By Christopher Williams
Whether a student's teacher is male or female
may actually be related to that students perception of
grading in the class, says Niwako Yamawaki, Ph.D.
Yamawaki, an assistant professor in the
department of Psychology, presented research she had conducted
on "The Effects of Ambivalent Sexism on College Students'
Teacher Evaluations" during the Women's Studies Colloquium
held February 28, 2008 on BYU campus.
Yamawaki proposed that student evaluations
are more personality contests than they are valid measure
of teaching effectiveness.
"Faculty who have lenient grading policies
tends to receive positive student evaluation, and its
nothing to do with the rigorousness of the course."
Yamawaki said.
Yamawaki said student's evaluations of their
college professors have been used as indices of students'
learning for years, and that student' evaluations of instructors
are increasingly widely used and exceedingly consequential
in the performance of these teachers.
Yamawaki defined the Millennial Generation
of youth, who are in college and late high school now,
as: very connected to parents, the desire of a degree
without the education, self-absorbed, and lacking in patience.
This generation is also known as the Entitlement Generation.
Yamawaki said the question is then, how
do students evaluate their instructor's leniency even
before they receive any indications of their grade.
Yamawaki said several vital aspects of successfully
predicting students' perceptions include whether the professor
"cares," (caring is one of the highest descriptions
of the "best" professor) and whether the teacher
exhibits a masculine or feminine teaching style.
"Students may anticipate that the instructor
with masculine style would be resistant to their request
of being lenient in grading," Yamawaki said, "whereas
a female style would be expected to be more lenient."

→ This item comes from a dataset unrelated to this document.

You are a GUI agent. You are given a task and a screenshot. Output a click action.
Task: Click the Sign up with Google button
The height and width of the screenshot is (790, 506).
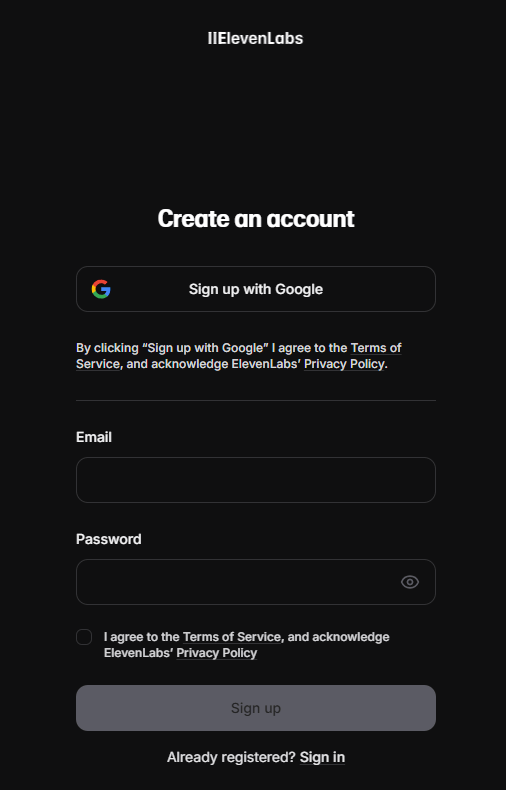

According to her results, participants in
her research rated significantly higher for instructors
with the feminine teaching style than for instructors
with the masculine teaching style on likeability, teaching
style, and expected grade, while the feminine teaching
style rated significantly lower on expected workload and
attendance.
Yamawaki also shared that there is a difference
in perception of workload between male and female students,
with females typically expecting to have to work harder
and males expecting more of a free ride.